C’è una lunga tradizione di conflitti tra le due corti. Poi lo si può chiamare come si vuole: dialogo, confronto, ma la Corte Costituzionale tedesca e la CGUE hanno avuto molto spesso posizioni differenti, tra l’altro su questioni cruciali per il processo di integrazione europea. Oggi però siamo in un periodo particolare, di estrema fragilità e debolezza per il sistema economico comunitario. Forse una sentenza del genere non è del tutto inattesa, ma il fatto che sia stata pronunciata in questo momento suggerisce il perseguimento di obiettivi di carattere politico da parte della Corte Costituzionale tedesca, che vuole rafforzare ulteriormente la posizione negoziale della Germania in Europa nelle trattative per uscire dell’emergenza. Ma è un atteggiamento che innalza ancora di più i toni dello scontro.
Come si risolve questo stallo?
Non è chiarissimo. La BCE probabilmente non darà seguito, in maniera esplicita, alla richiesta della Corte tedesca. Perché se facesse così con quella tedesca, in futuro potrebbe essere chiamata a dare conto a tutte le altre corti nazionali. Sarebbe il caos, la fine del sistema finora conosciuto. Una possibile soluzione tecnica è quasi un escamotage: la richiesta di chiarimento venga formulata dal Governatore della Bundesbank, il quale siede nel Consiglio direttivo della BCE. A quel punto, la BCE potrebbe fornire le spiegazioni in risposta a questa richiesta e non a quella della Corte costituzionale. Il problema vero è che i limiti posti dalla Corte Costituzionale tedesca incidono molto sullo strumento adottato contro la pandemia. Sebbene la Corte costituzionale affermi di non occuparsi nello specifico della misura anti-crisi, di fatto lo fa. Il punto più problematico è l’acquisto di una quantità maggiore dei titoli emessi da alcuni Stati rispetto ad altri. Capiamoci: la BCE sta comprando molti più titoli di stato italiani rispetto a quelli tedeschi. Questo è mal digerito in giro per l’Europa, quindi la Suprema Corte tedesca chiede che ci sia un riequilibrio nel programma d’acquisto. Ma un riequilibrio farebbe perdere di efficacia il programma limitando l’aiuto ai Paesi in difficoltà.

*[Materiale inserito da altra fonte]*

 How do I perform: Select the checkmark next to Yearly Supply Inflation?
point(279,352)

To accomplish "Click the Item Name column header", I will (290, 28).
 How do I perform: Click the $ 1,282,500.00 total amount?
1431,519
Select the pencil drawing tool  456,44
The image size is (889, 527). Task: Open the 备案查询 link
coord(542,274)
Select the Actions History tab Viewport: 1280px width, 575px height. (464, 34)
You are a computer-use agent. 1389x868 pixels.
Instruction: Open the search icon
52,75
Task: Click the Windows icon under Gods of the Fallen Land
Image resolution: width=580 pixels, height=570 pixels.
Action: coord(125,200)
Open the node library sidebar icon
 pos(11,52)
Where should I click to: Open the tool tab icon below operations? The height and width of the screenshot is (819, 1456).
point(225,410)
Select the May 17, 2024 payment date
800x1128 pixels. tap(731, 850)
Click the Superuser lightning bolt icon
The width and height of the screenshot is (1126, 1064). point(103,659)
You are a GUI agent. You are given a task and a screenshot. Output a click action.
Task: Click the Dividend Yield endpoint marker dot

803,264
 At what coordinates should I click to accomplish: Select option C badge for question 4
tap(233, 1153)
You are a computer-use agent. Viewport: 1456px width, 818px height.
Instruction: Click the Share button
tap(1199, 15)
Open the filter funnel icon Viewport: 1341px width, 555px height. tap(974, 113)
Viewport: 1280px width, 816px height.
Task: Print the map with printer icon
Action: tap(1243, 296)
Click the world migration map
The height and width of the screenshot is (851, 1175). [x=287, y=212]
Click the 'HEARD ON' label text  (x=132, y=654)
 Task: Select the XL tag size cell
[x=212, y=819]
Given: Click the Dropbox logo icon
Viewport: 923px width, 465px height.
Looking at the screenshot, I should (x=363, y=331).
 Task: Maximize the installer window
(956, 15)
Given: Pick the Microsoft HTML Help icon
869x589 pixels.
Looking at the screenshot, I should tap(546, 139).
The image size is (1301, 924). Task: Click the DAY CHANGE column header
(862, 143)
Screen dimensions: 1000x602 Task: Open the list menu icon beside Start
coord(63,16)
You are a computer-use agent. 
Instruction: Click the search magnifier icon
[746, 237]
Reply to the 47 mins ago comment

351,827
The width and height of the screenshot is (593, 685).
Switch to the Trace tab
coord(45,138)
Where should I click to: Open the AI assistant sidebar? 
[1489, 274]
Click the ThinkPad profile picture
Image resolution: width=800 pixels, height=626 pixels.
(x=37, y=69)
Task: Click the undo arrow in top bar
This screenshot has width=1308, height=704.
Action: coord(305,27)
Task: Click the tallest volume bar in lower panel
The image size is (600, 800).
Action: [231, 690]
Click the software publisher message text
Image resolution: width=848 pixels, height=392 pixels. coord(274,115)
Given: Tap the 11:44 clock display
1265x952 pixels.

Il conflitto tra la Corte Costituzionale tedesca e la BCE è solo economico, o c’è dell’altro?
Nel corso degli anni, più volte, si è discusso sulla distinzione tra politica monetaria e politica economica. La linea di distinzione è quasi impossibile da tracciare in realtà, trattandosi di due ambiti fortemente connessi, quando non del tutto inscindibili. Ma è una distinzione fondamentale nel sistema dell’UEM, posto che la politica monetaria è di competenza esclusiva dell’UE, mentre quella economia resta nella competenza statale. Non sorprende, quindi, che nell’ambito di questa controversia la BCE e la Corte di Giustizia ritengano che le misure adottate rientrino nella politica monetaria, mentre i giudici tedeschi ritengano che si tratti di politica economica e, in quanto tale, esse operino in un ambito di competenza esclusiva degli Stati, senza rispettarne i limiti, soprattutto per ciò che riguarda il controllo democratico previsto dalla Costituzione tedesca. Si tratta di una questione tutt’altro che banale. Volendo dare una lettura più ottimistica della pronuncia, non resta che sperare che l’individuazione di paletti più rigidi alla capacità della BCE di intervenire massicciamente sul mercato sproni gli Stati e la politica a farsi carico delle proprie responsabilità. Fino ad oggi, lo scontro tra gli Stati ha potuto protrarsi anche grazie all’ombrello offerto dalla BCE. Se questo ombrello si ridurrà, ed è un possibile effetto della sentenza, gli Stati dovranno finalmente farsi carico in maniera piena delle loro responsabilità.